Welcome, Ramadhan! Really thankful I am still given chance to welcome this holy month. This year is one of a kind because it started on my birthday. I am turning 23 years old this year, and I am already a young adult who is going through mental crisis and all of the things that people in their early twenties experience. Yes, it is a universal experience that most of people in their early twenties even in their thirties to experience such situation called quarter life crisis. I know it does not make sense, it is like we are so sure to live to 100 years old, but I think that is a good term. Let’s just assume that we will live to 100 years old and usually people tend to begin their identity crisis in their early twenties.

Well, not gonna lie I’m not stressing out that much and I am thankful for that. It’s a blessing in disguise if you have careless mentality. However it also can be a boomerang because I just do not care the fact that I am still looking for a new job. I have this thing in mind which what’s meant for you will find its way, I believe that. Since I already tried my best (not that best because I am still on my healing process so I do not rush thing at the moment) why would I be stressing out over things that out of my control? If it’s not for me then it is not meant for me.
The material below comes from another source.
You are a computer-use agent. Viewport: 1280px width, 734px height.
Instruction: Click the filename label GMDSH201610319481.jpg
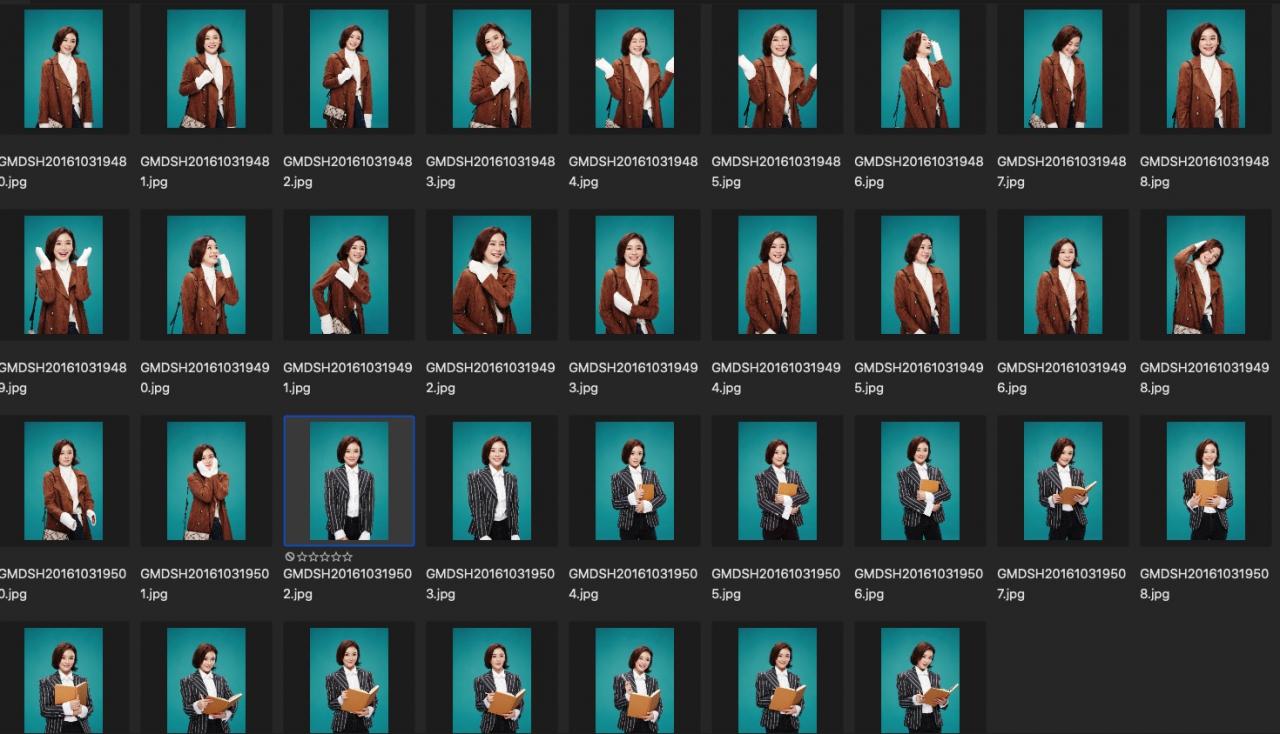pyautogui.click(x=205, y=171)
Learn, adapt, and improvise! That’s it. During this healing phase I really want to figure out new things, I know it is not supposed to take that long time but I really do not want to mess up like I did for the past five years. Therefore I have to think thoroughly because I do not want to jump into the “same” hole.
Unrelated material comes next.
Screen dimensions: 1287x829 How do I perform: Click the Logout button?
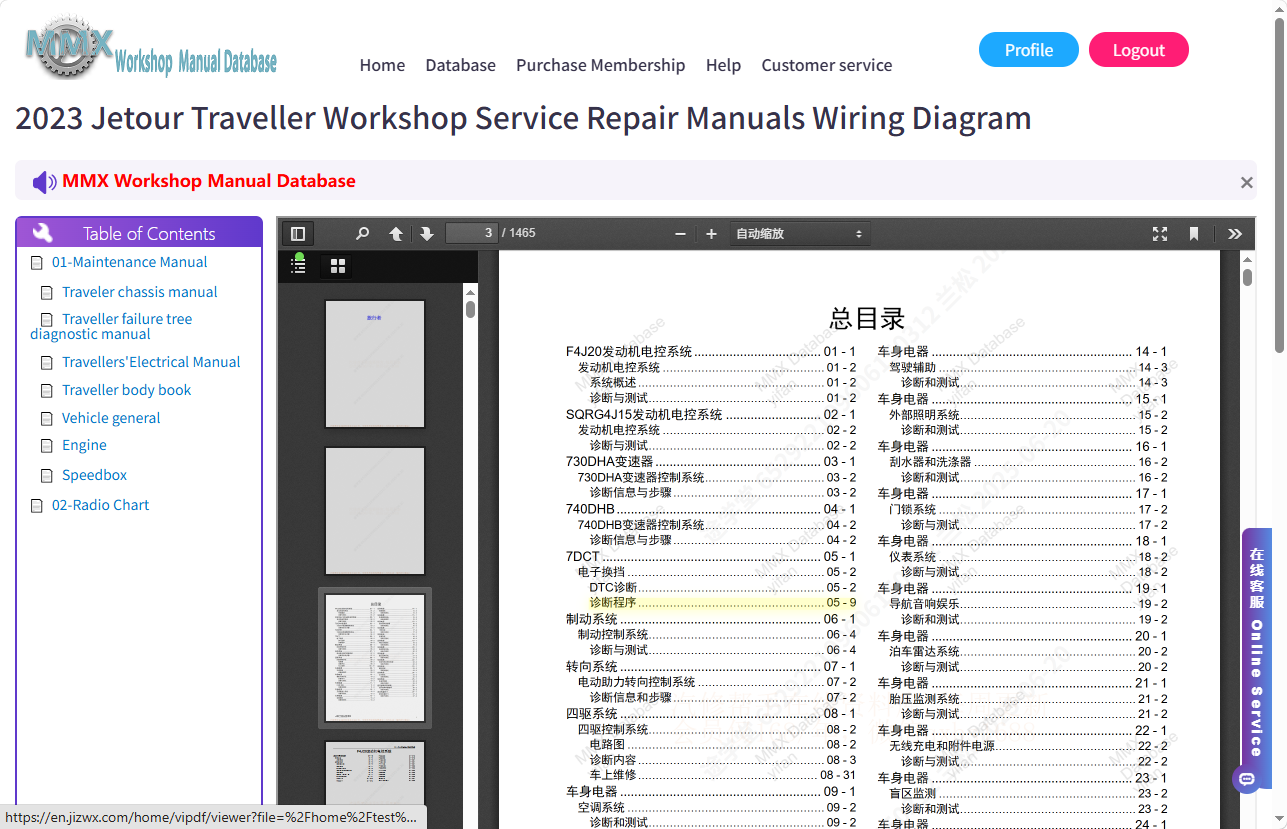1139,50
Okay, next thing is I want to talk about human interaction. I like to be on my own not because I hate people and I think I can handle things on my own but I just enjoy my own company. Observe everything, and immerse in my own thought. I like to see people do their own things, it is just because they are human. That’s it. Despite all that I just do not like to interact and communicate (at the moment), because it’s tiring to talk about my own thought and then communicate it to other people. It is difficult to put the right words together so it would make sense for whoever listening to me. I’m just lazy to do that, so that is way I’m just on my own and not really talk to people. I only talk much to very few people in this world. Like I said it is not like I hate people, no. I’m just tired to express things to people.

I really like to help people because there is something beautiful behind it, it is very intoxicating when you know you can help people and manage to put a smile and sign of relief on their face. Not that I feel powerful after doing it but like it is just amazing your existence can be meaningful to others just because of the smallest thing you do for them. This is one of the reason why I keep on living actually, doing things for others. For the past five years, I was really not be able to continue to do this because I feel like I am not good enough for that. Now that I am about to leave this hole, I will start something new. I hid my emotions and ambitions for too long, no I simply extinguished the flame of emotions and ambitions by not believing in myself. I will no longer hide, I will start a new chapter. A new journey.

Btw, happy Ramadhan! Let’s do our best!